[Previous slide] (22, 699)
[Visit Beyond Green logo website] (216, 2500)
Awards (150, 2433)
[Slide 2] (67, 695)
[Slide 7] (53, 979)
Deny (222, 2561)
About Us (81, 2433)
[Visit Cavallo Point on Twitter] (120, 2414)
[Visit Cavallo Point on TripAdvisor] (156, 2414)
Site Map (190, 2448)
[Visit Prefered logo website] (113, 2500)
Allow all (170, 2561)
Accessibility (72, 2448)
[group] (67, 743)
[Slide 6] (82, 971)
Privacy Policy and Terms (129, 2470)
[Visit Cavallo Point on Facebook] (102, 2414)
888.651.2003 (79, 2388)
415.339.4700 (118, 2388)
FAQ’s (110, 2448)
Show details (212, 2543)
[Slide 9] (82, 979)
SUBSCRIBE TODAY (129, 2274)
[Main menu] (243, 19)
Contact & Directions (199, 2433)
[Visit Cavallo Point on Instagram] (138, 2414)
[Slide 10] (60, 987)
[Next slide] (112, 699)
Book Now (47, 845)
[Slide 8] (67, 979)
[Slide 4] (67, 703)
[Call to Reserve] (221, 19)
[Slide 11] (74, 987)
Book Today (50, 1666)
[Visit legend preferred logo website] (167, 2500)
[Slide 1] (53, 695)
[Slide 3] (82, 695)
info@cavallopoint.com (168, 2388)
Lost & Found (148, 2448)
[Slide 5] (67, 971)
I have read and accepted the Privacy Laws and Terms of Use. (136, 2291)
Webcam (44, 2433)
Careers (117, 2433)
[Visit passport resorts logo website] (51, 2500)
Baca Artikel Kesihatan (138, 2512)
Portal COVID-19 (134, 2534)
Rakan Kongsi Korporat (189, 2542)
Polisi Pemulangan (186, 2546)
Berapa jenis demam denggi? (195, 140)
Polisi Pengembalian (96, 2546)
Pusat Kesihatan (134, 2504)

· · · · ·

What this task involves >> Without leaving out a single line, retype the material above exactly.

The answer >>
[Previous slide] (22, 699)
[Visit Beyond Green logo website] (216, 2500)
Awards (150, 2433)
[Slide 2] (67, 695)
[Slide 7] (53, 979)
Deny (222, 2561)
About Us (81, 2433)
[Visit Cavallo Point on Twitter] (120, 2414)
[Visit Cavallo Point on TripAdvisor] (156, 2414)
Site Map (190, 2448)
[Visit Prefered logo website] (113, 2500)
Allow all (170, 2561)
Accessibility (72, 2448)
[group] (67, 743)
[Slide 6] (82, 971)
Privacy Policy and Terms (129, 2470)
[Visit Cavallo Point on Facebook] (102, 2414)
888.651.2003 (79, 2388)
415.339.4700 (118, 2388)
FAQ’s (110, 2448)
Show details (212, 2543)
[Slide 9] (82, 979)
SUBSCRIBE TODAY (129, 2274)
[Main menu] (243, 19)
Contact & Directions (199, 2433)
[Visit Cavallo Point on Instagram] (138, 2414)
[Slide 10] (60, 987)
[Next slide] (112, 699)
Book Now (47, 845)
[Slide 8] (67, 979)
[Slide 4] (67, 703)
[Call to Reserve] (221, 19)
[Slide 11] (74, 987)
Book Today (50, 1666)
[Visit legend preferred logo website] (167, 2500)
[Slide 1] (53, 695)
[Slide 3] (82, 695)
info@cavallopoint.com (168, 2388)
Lost & Found (148, 2448)
[Slide 5] (67, 971)
I have read and accepted the Privacy Laws and Terms of Use. (136, 2291)
Webcam (44, 2433)
Careers (117, 2433)
[Visit passport resorts logo website] (51, 2500)
Baca Artikel Kesihatan (138, 2512)
Portal COVID-19 (134, 2534)
Rakan Kongsi Korporat (189, 2542)
Polisi Pemulangan (186, 2546)
Berapa jenis demam denggi? (195, 140)
Polisi Pengembalian (96, 2546)
Pusat Kesihatan (134, 2504)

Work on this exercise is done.